Stocks toujours insuffisants en Ile-de-France
Selon les statistiques du Capem et de la FPC (Fédération des Promoteurs Constructeurs d’Ile-de-France), 22 800 logements neufs ont été réservés au cours de l’année 2004, un chiffre en hausse de plus de 2 % (+ 500 logements) par rapport à l’année 2003 qui s’était, pour sa part, terminée avec 22 300 logements. Preuve que le marché du logement neuf demeure très actif en Ile-de-France.
Parallèlement, le nombre des mises en vente progresse puisqu’il atteint 21 800 logements en 2004 (contre 20 000 en 2003), mais cela reste en deçà des besoins.
Face à une demande en logements neufs qui reste très soutenue, l’offre ne se reconstitue pas suffisamment. De fait, à fin décembre, il restait quelque 8 900 logements à vendre, soit l’équivalent d’un peu moins de 5 mois de commercialisation. Côté prix, le déséquilibre du marché ne va pas dans le sens d’une stabilisation. Pour ce qui concerne le collectif qui représente l’essentiel de la production, les prix ont progressé de 13 % entre 2003 et 2004.

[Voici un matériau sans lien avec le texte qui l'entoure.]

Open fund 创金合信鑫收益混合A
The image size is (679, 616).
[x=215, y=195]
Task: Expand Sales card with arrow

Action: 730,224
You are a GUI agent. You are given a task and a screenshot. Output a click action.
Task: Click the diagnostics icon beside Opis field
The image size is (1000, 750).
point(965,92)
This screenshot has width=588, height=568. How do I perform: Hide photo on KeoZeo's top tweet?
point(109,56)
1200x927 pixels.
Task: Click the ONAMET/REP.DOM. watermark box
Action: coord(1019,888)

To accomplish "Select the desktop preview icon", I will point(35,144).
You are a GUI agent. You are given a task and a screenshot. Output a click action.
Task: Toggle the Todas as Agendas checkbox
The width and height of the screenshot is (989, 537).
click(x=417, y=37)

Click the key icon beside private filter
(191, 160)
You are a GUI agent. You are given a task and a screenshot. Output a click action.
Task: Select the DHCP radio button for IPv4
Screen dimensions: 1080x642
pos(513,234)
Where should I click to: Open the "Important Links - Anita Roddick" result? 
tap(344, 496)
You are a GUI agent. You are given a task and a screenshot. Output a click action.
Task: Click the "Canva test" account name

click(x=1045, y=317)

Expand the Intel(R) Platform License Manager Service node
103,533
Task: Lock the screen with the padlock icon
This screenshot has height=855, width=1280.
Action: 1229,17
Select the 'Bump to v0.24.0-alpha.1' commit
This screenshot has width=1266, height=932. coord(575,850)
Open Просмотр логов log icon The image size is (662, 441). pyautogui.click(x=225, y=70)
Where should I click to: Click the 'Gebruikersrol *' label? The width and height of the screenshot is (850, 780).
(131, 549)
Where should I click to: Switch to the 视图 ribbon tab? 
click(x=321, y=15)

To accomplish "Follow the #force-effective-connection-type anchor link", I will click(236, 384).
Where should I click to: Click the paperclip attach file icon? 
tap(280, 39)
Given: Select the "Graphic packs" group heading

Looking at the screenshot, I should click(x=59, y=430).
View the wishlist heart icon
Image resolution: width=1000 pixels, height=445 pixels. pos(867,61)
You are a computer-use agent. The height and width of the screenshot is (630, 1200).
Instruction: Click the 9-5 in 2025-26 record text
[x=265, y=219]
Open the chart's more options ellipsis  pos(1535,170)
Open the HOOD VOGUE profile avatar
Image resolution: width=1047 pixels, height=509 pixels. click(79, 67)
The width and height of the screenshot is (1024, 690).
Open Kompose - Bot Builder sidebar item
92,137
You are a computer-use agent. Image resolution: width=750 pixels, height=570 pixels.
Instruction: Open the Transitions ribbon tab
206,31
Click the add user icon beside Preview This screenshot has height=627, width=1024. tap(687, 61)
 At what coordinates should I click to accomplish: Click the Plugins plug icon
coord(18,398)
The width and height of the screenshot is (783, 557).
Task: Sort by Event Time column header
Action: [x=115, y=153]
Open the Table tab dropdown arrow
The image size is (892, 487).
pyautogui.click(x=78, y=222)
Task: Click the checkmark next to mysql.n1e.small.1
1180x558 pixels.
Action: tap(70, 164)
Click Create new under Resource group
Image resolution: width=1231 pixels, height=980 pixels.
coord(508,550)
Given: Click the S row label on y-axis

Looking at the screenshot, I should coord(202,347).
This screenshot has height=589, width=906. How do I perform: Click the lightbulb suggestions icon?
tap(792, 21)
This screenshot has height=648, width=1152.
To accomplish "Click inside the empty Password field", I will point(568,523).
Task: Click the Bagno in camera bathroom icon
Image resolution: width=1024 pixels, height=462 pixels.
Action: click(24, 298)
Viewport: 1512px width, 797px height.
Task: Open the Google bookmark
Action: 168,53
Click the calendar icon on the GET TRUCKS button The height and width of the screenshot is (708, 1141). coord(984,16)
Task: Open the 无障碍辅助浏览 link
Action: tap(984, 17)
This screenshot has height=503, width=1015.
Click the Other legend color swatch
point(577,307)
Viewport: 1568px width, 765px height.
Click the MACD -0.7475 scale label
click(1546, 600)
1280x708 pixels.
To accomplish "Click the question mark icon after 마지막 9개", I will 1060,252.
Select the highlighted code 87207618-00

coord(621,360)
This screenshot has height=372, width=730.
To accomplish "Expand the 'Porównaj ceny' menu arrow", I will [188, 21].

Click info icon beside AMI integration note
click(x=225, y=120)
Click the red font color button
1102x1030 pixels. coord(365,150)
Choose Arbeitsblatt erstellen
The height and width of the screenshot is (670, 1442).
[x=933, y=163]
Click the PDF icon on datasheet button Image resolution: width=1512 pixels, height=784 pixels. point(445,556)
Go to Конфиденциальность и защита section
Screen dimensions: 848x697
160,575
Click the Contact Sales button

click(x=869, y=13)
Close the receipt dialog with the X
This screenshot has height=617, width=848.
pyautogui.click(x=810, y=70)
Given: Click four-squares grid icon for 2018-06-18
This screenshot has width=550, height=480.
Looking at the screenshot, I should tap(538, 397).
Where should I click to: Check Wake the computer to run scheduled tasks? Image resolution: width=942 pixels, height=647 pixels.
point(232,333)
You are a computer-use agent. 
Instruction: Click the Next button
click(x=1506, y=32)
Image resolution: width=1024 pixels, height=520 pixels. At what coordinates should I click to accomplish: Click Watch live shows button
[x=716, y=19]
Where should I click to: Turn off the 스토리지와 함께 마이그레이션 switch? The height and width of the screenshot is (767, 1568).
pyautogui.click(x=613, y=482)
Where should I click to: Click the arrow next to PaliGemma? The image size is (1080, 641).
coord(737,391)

Si les ventes se tassent en Seine-et-Marne, on assiste en revanche à une montée en puissance de la Seine-Saint-Denis qui, en 2004, a représenté 16 % du marché (contre 12 % en 2003). Plus de 3 500 ventes y ont été réalisées ce qui ne s’était pas produit depuis une bonne quinzaine d’années. Le développement de certaines communes y a fortement contribué, entraînant la construction massive de logements neufs et modifiant du même coup l’image de certains quartiers dévalorisés.
Quant aux investisseurs, ils sont moins présents en Ile-de-France qu’en régions. Ils constituent 45 % des ventes de l’année 2004.